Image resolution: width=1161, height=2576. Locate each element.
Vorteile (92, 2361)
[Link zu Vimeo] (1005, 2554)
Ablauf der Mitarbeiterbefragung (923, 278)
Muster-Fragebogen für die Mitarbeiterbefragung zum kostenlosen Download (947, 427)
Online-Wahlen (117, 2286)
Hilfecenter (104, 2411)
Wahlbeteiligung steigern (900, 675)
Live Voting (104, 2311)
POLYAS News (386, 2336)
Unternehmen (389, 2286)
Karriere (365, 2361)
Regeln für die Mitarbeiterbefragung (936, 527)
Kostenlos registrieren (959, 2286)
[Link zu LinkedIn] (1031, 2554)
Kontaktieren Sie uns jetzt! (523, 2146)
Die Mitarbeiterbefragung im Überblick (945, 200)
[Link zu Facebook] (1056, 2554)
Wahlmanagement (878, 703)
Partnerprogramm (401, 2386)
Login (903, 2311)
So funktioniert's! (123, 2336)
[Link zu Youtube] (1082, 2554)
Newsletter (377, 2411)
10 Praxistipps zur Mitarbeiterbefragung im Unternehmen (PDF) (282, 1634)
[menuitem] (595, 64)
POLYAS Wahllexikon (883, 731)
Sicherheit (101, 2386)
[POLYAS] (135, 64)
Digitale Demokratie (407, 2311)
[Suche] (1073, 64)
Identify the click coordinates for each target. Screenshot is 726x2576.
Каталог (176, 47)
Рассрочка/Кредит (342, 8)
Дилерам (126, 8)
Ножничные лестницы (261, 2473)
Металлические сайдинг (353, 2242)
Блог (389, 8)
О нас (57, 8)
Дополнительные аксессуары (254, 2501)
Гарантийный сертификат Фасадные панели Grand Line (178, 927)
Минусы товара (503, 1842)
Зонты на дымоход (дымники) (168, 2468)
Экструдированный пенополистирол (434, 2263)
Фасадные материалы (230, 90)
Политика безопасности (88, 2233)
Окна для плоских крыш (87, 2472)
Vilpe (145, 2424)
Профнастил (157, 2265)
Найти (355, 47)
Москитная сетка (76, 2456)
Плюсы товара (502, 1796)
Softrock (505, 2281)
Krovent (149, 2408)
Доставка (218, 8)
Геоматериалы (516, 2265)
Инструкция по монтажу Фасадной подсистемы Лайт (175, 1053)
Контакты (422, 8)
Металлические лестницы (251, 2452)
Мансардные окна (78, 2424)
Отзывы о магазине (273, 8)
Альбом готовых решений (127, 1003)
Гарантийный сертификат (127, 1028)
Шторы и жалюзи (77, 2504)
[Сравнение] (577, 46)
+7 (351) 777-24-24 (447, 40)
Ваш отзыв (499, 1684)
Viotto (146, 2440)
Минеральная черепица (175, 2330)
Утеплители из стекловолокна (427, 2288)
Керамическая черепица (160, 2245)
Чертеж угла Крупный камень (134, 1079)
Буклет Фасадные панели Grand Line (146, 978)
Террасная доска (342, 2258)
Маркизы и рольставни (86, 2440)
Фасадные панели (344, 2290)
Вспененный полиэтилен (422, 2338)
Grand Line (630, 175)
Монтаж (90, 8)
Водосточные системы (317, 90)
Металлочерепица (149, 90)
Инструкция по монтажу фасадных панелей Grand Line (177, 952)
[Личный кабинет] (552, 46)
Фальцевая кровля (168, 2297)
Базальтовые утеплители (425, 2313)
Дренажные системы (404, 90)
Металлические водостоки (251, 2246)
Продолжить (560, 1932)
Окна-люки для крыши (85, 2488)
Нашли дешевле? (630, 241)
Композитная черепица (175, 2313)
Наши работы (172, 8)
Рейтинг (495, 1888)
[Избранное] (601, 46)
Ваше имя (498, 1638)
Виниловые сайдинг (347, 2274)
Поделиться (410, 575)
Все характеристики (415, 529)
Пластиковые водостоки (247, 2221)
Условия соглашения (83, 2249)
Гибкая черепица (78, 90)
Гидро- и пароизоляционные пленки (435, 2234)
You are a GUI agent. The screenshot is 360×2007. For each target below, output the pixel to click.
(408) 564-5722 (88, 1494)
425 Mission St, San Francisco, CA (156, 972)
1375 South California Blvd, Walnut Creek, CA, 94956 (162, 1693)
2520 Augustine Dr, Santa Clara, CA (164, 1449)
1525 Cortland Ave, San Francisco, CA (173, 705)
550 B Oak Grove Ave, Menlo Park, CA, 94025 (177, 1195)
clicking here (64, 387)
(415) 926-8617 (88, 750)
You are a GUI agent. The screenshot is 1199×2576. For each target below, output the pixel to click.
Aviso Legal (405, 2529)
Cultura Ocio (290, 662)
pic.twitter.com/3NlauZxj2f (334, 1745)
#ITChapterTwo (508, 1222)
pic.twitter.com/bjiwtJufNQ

········

* _To do_
Output each entry exactly. Leave none out.

* _Problem solution_
Image resolution: width=1161, height=2576. Locate each element.
Vorteile (92, 2361)
[Link zu Vimeo] (1005, 2554)
Ablauf der Mitarbeiterbefragung (923, 278)
Muster-Fragebogen für die Mitarbeiterbefragung zum kostenlosen Download (947, 427)
Online-Wahlen (117, 2286)
Hilfecenter (104, 2411)
Wahlbeteiligung steigern (900, 675)
Live Voting (104, 2311)
POLYAS News (386, 2336)
Unternehmen (389, 2286)
Karriere (365, 2361)
Regeln für die Mitarbeiterbefragung (936, 527)
Kostenlos registrieren (959, 2286)
[Link zu LinkedIn] (1031, 2554)
Kontaktieren Sie uns jetzt! (523, 2146)
Die Mitarbeiterbefragung im Überblick (945, 200)
[Link zu Facebook] (1056, 2554)
Wahlmanagement (878, 703)
Partnerprogramm (401, 2386)
Login (903, 2311)
So funktioniert's! (123, 2336)
[Link zu Youtube] (1082, 2554)
Newsletter (377, 2411)
10 Praxistipps zur Mitarbeiterbefragung im Unternehmen (PDF) (282, 1634)
[menuitem] (595, 64)
POLYAS Wahllexikon (883, 731)
Sicherheit (101, 2386)
[POLYAS] (135, 64)
Digitale Demokratie (407, 2311)
[Suche] (1073, 64)
Identify the click coordinates for each target. Screenshot is 726x2576.
Каталог (176, 47)
Рассрочка/Кредит (342, 8)
Дилерам (126, 8)
Ножничные лестницы (261, 2473)
Металлические сайдинг (353, 2242)
Блог (389, 8)
О нас (57, 8)
Дополнительные аксессуары (254, 2501)
Гарантийный сертификат Фасадные панели Grand Line (178, 927)
Минусы товара (503, 1842)
Зонты на дымоход (дымники) (168, 2468)
Экструдированный пенополистирол (434, 2263)
Фасадные материалы (230, 90)
Политика безопасности (88, 2233)
Окна для плоских крыш (87, 2472)
Vilpe (145, 2424)
Профнастил (157, 2265)
Найти (355, 47)
Москитная сетка (76, 2456)
Плюсы товара (502, 1796)
Softrock (505, 2281)
Krovent (149, 2408)
Доставка (218, 8)
Геоматериалы (516, 2265)
Инструкция по монтажу Фасадной подсистемы Лайт (175, 1053)
Контакты (422, 8)
Металлические лестницы (251, 2452)
Мансардные окна (78, 2424)
Отзывы о магазине (273, 8)
Альбом готовых решений (127, 1003)
Гарантийный сертификат (127, 1028)
Шторы и жалюзи (77, 2504)
[Сравнение] (577, 46)
+7 (351) 777-24-24 (447, 40)
Ваш отзыв (499, 1684)
Viotto (146, 2440)
Минеральная черепица (175, 2330)
Утеплители из стекловолокна (427, 2288)
Керамическая черепица (160, 2245)
Чертеж угла Крупный камень (134, 1079)
Буклет Фасадные панели Grand Line (146, 978)
Террасная доска (342, 2258)
Маркизы и рольставни (86, 2440)
Фасадные панели (344, 2290)
Вспененный полиэтилен (422, 2338)
Grand Line (630, 175)
Монтаж (90, 8)
Водосточные системы (317, 90)
Металлочерепица (149, 90)
Инструкция по монтажу фасадных панелей Grand Line (177, 952)
[Личный кабинет] (552, 46)
Фальцевая кровля (168, 2297)
Базальтовые утеплители (425, 2313)
Дренажные системы (404, 90)
Металлические водостоки (251, 2246)
Продолжить (560, 1932)
Окна-люки для крыши (85, 2488)
Нашли дешевле? (630, 241)
Композитная черепица (175, 2313)
Наши работы (172, 8)
Рейтинг (495, 1888)
[Избранное] (601, 46)
Ваше имя (498, 1638)
Виниловые сайдинг (347, 2274)
Поделиться (410, 575)
Все характеристики (415, 529)
Пластиковые водостоки (247, 2221)
Условия соглашения (83, 2249)
Гибкая черепица (78, 90)
Гидро- и пароизоляционные пленки (435, 2234)
You are a GUI agent. The screenshot is 360×2007. For each target below, output the pixel to click.
(408) 564-5722 (88, 1494)
425 Mission St, San Francisco, CA (156, 972)
1375 South California Blvd, Walnut Creek, CA, 94956 (162, 1693)
2520 Augustine Dr, Santa Clara, CA (164, 1449)
1525 Cortland Ave, San Francisco, CA (173, 705)
550 B Oak Grove Ave, Menlo Park, CA, 94025 (177, 1195)
clicking here (64, 387)
(415) 926-8617 (88, 750)
You are a GUI agent. The screenshot is 1199×2576. For each target below, output the pixel to click.
Aviso Legal (405, 2529)
Cultura Ocio (290, 662)
pic.twitter.com/3NlauZxj2f (334, 1745)
#ITChapterTwo (508, 1222)
pic.twitter.com/bjiwtJufNQ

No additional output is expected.